Anal cytology as a primary screening method for the detection of AIN is suggested as part of the triage of HIV+ MSM. A 2019 meta-analysis by Gonçalves et al. [32] including 4074 subjects, both HIV+ and HIV- women and men, evaluated its accuracy for the detection of AIN 2. The results for all subjects demonstrated values of 85.5 (83.3–97.6) and 51.5 (48.8–54.2) for sensitivity and specificity, respectively. The results were slightly different when only HIV+ MSM were included: sensitivity 85.5 (83.0–89.5), specificity 49.9 (45.2–53.6). In agreement with these results, the specificity could be improved with a HPV test [32].

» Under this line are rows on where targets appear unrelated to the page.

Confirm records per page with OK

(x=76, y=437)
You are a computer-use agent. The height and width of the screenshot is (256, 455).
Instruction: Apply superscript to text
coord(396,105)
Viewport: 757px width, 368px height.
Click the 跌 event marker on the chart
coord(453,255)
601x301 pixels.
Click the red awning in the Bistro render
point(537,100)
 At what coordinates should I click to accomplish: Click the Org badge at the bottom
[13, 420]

In the development of our study, we faced the challenge that it is not common to find trained personnel for interpreting anal cytology in our region. Most HIV patients nationwide receive healthcare in public centers (CAPASITS—Centro Ambulatorio para la Atencion del VIH/SIDA e ITS), and the national guidelines for HIV care published by the Mexican health minister [33] include anal cytology upon the first visit by out-patients, but this is not performed in practice.

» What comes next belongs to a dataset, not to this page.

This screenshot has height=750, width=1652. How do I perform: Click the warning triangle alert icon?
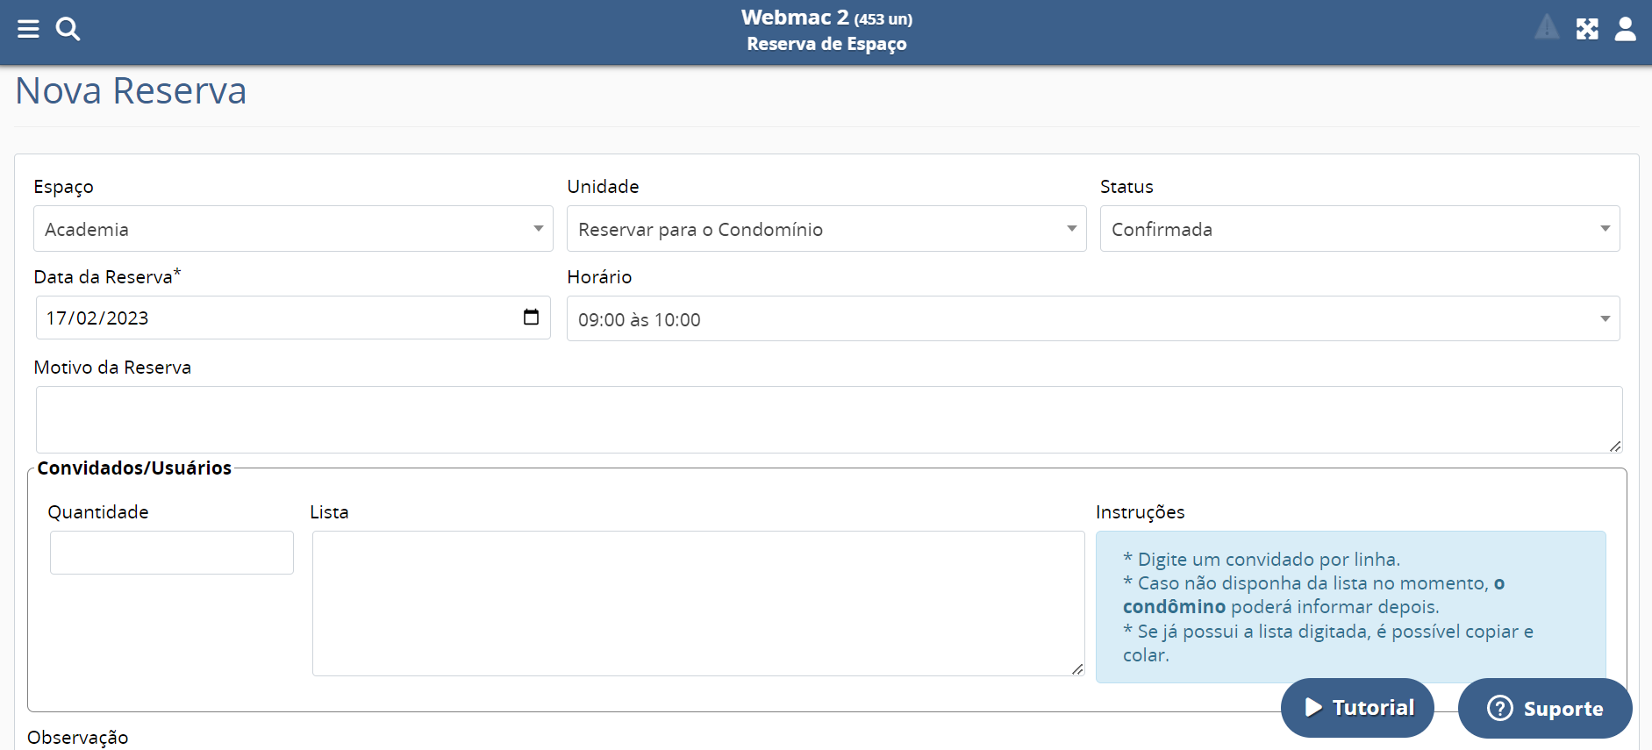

High-resolution anoscopy is considered the gold standard for the detection of anal cancer, and although official uniform international documents are lacking, several algorithms have been proposed [3]. Expert groups have established guidelines for defining standards for the detection of anal cancer precursor lesions, including the minimum requirements for anal cytology quality [34,35]. Moreover, most public hospitals lack specialists prepared to perform high-resolution anoscopy and related follow-ups, with such personnel only found in third-level hospitals. In our study, four cases of HSILs were identified among the participants that otherwise would not have been detected.

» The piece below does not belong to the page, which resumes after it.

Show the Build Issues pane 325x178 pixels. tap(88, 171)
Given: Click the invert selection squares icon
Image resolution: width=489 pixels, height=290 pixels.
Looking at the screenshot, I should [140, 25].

Finally, follow-ups for cases that are at risk of developing AIN is urged, including counseling and educational strategies to address risk factors.

5. Conclusions

In this study, we identified several risk factors associated with HPV infection in the anal canal and showed that HR-HPV types and co-infection with multiple types were frequent in the studied population; high-grade lesions, although infrequent, could be associated with genotypes considered uncommon in the general population and should not be underestimated. Women were of particularly high interest to us and should be prioritized in future research.